** START **

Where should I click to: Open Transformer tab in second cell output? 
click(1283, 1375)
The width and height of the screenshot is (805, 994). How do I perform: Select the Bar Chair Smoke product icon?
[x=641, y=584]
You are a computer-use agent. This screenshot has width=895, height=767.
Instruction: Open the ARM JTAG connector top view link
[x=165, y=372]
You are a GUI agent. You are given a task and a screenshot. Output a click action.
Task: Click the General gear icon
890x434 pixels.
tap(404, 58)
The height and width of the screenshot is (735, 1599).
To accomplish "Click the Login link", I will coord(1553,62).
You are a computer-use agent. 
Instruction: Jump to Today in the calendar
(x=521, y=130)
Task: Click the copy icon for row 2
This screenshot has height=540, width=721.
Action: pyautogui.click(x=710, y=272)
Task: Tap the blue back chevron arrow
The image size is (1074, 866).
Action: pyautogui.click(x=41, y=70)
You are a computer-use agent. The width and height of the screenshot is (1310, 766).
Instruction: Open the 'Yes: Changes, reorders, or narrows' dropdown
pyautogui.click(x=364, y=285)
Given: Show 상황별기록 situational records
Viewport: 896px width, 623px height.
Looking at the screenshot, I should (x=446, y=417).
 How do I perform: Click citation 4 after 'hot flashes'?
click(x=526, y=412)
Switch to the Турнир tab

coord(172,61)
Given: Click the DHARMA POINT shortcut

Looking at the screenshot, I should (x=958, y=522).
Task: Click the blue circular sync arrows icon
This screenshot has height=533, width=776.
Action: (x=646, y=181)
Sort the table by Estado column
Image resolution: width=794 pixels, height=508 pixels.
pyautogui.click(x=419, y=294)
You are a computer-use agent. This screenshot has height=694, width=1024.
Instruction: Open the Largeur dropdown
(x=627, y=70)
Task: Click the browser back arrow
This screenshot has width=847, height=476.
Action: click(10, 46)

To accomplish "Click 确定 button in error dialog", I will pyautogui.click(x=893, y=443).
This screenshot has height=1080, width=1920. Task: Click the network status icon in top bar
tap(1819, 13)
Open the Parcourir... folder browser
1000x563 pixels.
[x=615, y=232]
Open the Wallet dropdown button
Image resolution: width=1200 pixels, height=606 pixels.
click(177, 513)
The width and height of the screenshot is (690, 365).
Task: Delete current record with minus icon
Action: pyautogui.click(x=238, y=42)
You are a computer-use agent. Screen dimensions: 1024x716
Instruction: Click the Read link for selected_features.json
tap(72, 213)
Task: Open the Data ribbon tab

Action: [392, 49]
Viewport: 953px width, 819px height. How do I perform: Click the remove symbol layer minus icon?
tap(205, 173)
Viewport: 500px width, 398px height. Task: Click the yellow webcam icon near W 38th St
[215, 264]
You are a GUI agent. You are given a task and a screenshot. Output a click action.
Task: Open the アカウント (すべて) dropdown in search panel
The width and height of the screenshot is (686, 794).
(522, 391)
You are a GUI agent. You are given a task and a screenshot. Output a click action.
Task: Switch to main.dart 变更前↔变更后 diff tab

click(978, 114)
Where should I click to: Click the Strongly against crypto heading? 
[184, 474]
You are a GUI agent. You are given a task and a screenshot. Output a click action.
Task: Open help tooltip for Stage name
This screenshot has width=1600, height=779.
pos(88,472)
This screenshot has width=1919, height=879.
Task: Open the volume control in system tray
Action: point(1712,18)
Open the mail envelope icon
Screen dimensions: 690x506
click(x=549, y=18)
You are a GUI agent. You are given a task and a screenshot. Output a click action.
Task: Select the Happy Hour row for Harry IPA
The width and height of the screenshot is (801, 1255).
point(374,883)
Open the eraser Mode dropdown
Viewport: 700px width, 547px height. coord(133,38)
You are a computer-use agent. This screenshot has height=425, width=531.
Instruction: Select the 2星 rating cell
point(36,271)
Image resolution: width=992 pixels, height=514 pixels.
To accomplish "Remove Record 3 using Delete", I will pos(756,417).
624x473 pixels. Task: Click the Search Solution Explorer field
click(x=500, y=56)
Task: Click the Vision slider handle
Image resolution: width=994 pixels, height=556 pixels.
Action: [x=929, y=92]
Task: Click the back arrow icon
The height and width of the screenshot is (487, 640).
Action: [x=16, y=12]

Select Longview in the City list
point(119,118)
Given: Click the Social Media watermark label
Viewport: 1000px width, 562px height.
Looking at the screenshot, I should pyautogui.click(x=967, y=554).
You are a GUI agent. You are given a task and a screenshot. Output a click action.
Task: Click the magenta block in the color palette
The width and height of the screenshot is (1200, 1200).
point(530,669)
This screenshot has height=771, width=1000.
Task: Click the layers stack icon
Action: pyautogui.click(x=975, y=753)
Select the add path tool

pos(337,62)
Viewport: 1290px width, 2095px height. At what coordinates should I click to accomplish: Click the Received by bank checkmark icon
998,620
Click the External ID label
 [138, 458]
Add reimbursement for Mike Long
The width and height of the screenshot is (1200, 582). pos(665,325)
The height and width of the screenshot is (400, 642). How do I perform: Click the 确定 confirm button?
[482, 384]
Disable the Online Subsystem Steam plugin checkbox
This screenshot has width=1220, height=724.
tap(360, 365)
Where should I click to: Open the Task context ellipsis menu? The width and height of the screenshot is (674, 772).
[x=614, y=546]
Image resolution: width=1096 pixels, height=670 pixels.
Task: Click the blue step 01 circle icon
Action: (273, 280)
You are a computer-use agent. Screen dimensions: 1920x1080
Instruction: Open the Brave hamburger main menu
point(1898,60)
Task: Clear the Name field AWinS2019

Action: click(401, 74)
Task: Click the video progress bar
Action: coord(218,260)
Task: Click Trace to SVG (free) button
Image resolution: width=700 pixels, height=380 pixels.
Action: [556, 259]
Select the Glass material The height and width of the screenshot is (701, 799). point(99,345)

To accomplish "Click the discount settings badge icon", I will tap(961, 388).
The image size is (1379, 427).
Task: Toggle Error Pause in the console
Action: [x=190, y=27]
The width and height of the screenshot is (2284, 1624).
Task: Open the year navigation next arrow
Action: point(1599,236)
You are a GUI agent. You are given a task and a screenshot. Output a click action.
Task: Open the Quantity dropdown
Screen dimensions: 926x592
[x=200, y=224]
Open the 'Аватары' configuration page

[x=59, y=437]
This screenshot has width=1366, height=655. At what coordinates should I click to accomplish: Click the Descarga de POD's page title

** END **

■ **What to produce**: Rescale the coordinates in the answers by multiplying each by 0.45 and rounding to the nearest whole number, halves up, and rewrite the stretch of data from the start through the line containing "[x=165, y=372]" with every other line, requests included, left unchanged. Give only those lines.

■ **Full output**:
Where should I click to: Open Transformer tab in second cell output? 
click(577, 619)
The width and height of the screenshot is (805, 994). How do I perform: Select the Bar Chair Smoke product icon?
[x=288, y=263]
You are a computer-use agent. This screenshot has width=895, height=767.
Instruction: Open the ARM JTAG connector top view link
[x=74, y=167]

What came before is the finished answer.